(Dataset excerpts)

········

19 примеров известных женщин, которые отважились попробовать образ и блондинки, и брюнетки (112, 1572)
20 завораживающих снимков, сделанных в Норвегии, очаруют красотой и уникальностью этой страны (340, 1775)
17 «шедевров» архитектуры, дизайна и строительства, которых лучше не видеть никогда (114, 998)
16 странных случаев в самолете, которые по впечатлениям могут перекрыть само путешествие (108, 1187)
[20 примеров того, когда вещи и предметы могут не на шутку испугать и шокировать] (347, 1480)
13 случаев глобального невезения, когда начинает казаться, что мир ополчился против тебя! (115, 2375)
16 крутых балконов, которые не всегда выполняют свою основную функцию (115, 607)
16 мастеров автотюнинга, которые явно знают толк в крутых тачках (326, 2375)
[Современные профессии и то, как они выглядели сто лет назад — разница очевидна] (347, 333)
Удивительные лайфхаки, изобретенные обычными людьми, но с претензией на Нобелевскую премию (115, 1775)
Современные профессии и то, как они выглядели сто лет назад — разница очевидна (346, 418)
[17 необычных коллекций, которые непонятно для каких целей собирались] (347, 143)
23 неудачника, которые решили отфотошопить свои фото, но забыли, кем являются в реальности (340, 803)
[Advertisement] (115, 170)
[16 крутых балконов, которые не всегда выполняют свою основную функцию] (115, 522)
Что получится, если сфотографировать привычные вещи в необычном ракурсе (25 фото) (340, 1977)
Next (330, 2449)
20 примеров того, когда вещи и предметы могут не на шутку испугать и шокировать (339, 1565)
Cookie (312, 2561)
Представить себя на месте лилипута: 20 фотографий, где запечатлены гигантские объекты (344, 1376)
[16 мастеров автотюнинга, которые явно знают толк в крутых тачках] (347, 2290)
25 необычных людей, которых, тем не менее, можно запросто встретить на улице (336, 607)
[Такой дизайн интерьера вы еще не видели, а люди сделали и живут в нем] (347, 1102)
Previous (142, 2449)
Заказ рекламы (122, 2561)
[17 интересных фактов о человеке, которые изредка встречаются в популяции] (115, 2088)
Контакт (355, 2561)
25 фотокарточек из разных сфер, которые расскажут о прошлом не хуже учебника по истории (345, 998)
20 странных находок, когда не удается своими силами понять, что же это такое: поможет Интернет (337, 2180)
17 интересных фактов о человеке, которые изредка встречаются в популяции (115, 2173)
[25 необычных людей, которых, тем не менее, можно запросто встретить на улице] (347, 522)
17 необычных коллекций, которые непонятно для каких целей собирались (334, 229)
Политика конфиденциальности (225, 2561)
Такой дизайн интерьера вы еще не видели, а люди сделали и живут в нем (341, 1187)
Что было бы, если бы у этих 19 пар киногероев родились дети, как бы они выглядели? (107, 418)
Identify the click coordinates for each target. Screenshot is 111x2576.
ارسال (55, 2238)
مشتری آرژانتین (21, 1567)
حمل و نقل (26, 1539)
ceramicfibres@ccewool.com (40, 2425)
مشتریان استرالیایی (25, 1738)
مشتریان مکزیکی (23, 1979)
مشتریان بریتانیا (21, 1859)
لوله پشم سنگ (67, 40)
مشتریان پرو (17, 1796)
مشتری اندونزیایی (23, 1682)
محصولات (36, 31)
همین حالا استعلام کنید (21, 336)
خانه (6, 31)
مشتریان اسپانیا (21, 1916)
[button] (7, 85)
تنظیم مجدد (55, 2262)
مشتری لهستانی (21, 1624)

········

[What you are asked to do] Copy out every line of the entries where the string "испугать" shows up.

[Reply to the task]
[20 примеров того, когда вещи и предметы могут не на шутку испугать и шокировать] (347, 1480)
20 примеров того, когда вещи и предметы могут не на шутку испугать и шокировать (339, 1565)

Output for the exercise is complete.